The 免费的梯子加速 team has been working hard on moving our primary listen store from InfluxDB to TimescaleDB, and today at UTC 16:00 we’re going to make the switch.
We were asked on Twitter as to why we’re making the switch — and in the interest of giving a real world use case for switching, I’m writing this post. The reasons are numerous:
Openness: InfluxDB seems on a path that will make it less open over time. TimescaleDB and its dependence on Postgres makes us feel much safer in this regard.
Existing use: We’ve been using Postgres for about 18 years now and it has been a reliable workhorse for us. Our team thinks in terms of Postgres and InfluxDB always felt like a round peg in a square hole for us.

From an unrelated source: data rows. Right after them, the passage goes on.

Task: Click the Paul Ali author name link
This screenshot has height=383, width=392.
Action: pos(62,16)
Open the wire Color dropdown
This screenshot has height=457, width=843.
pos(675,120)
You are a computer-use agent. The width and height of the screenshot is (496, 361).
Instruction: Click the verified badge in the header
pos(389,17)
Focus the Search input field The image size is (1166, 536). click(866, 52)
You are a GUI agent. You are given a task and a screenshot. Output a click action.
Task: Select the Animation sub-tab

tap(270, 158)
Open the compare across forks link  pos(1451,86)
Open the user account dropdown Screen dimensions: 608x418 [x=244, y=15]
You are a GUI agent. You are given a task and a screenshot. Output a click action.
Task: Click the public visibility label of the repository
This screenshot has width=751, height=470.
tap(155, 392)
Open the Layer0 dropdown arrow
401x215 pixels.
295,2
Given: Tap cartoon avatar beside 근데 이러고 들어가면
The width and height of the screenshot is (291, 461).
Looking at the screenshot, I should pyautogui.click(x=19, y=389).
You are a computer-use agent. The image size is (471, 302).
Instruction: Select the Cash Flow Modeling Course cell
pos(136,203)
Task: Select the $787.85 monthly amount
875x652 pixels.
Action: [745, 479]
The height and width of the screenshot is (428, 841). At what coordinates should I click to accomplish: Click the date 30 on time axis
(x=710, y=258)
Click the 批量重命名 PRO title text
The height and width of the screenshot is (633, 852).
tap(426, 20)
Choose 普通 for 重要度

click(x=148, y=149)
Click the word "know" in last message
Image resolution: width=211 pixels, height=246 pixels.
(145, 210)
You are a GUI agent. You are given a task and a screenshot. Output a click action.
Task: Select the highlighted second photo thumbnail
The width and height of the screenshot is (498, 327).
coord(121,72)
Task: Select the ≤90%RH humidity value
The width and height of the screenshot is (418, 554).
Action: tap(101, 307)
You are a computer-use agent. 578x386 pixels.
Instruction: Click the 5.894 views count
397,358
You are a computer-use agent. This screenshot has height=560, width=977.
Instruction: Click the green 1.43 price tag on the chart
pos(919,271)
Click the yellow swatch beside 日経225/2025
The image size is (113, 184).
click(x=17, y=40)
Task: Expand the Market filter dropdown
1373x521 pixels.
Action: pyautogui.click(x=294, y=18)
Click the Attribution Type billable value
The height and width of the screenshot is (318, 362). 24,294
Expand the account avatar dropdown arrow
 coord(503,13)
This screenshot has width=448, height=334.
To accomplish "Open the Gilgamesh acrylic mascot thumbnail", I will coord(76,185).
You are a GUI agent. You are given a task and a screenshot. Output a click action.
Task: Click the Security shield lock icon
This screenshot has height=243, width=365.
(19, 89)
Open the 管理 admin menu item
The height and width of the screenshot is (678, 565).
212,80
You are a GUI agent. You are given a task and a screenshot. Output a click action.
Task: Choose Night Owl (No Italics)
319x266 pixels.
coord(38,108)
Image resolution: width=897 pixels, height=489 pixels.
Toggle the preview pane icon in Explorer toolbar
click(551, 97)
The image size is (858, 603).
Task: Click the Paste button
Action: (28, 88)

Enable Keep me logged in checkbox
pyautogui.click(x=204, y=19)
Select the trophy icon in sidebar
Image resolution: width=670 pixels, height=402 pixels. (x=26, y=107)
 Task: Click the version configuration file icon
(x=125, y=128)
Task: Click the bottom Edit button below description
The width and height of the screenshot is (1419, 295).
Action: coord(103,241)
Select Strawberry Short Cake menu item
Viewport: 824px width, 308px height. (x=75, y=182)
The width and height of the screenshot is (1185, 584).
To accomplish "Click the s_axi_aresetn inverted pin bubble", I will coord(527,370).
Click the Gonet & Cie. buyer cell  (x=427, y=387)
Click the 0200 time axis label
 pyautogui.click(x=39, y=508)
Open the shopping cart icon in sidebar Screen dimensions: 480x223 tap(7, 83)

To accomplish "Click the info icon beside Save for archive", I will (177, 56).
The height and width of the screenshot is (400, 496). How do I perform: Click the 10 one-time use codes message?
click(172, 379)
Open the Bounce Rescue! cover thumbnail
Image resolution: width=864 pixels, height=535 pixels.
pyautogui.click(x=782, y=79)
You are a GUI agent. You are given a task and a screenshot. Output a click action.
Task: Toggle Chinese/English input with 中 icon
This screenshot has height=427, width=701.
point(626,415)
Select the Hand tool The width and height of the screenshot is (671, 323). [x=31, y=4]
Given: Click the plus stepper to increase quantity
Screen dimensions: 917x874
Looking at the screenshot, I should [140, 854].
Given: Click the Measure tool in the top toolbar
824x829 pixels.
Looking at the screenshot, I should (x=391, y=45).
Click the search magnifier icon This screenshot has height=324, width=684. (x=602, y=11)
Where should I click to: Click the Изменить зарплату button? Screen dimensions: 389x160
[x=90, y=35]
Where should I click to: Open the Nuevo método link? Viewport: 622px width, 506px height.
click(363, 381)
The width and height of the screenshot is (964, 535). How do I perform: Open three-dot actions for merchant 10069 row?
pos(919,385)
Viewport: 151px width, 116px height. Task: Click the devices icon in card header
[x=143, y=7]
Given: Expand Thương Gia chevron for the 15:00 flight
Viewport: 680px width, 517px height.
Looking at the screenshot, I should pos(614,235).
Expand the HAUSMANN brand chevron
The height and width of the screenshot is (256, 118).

Data structure: InfluxDB was clearly designed to store server event info. We’re storing listen information, which has a slightly different usage pattern, but this slight difference is enough for us to hit a brick wall with far fewer users in our DB than we ever anticipated. InfluxDB is simply not flexible enough for our needs.
Query syntax and measurement names: The syntax to query InfluxDB is weird and obfuscated. We made the mistake of trying to have a measurement map to a user, but escaping measurement names correctly nearly drove one of our team members to the loonie bin.
Existing data: If you ever write bad data to a measurement in InfluxDB, there is no way to change it. I realize that this is a common Big Data usage pattern, but for us it represented significant challenges and serious restrictions to put simple features for our users into place. With TimescaleDB we can make the very occasional UPDATE or DELETE and move on.
Scalability: Even though we attempted to read as much as possible in order to design a scalable schema, we still failed and got it wrong. (I don’t even think that the docs to calculate scalability even existed when we first started using InfluxDB.) Unless you are using InfluxDB in exactly the way it was meant to be used, there are chances you’ll hit this problem as well. For us, one day insert speed dropped to a ridiculously low number per second, backing up our systems. Digging into the problem we realized that our schema design had a fatal flaw and that we would have drastically change the schema to something even less intuitive in order to fix it. This was the event that broke the camel’s back and I started searching for alternatives.
In moving to TimescaleDB we were able to delete a ton of complicated code and embrace a DB that we know and love. We know how Postgres scales, we know how to put it into production and we know its caveats. TimescaleDB allows us to be flexible with the data and the amazing queries that can be performed on the data is pure Postgres love. TimescaleDB still requires some careful thinking over using Postgres, it is far less than what is required when using InfluxDB. TimescaleDB also gives us a clear scaling path forward, even when TimescaleDB is still working on their own scaling roadmap. If TimescaleDB evolves anything like Postgres has, I can’t wait to see this evolution.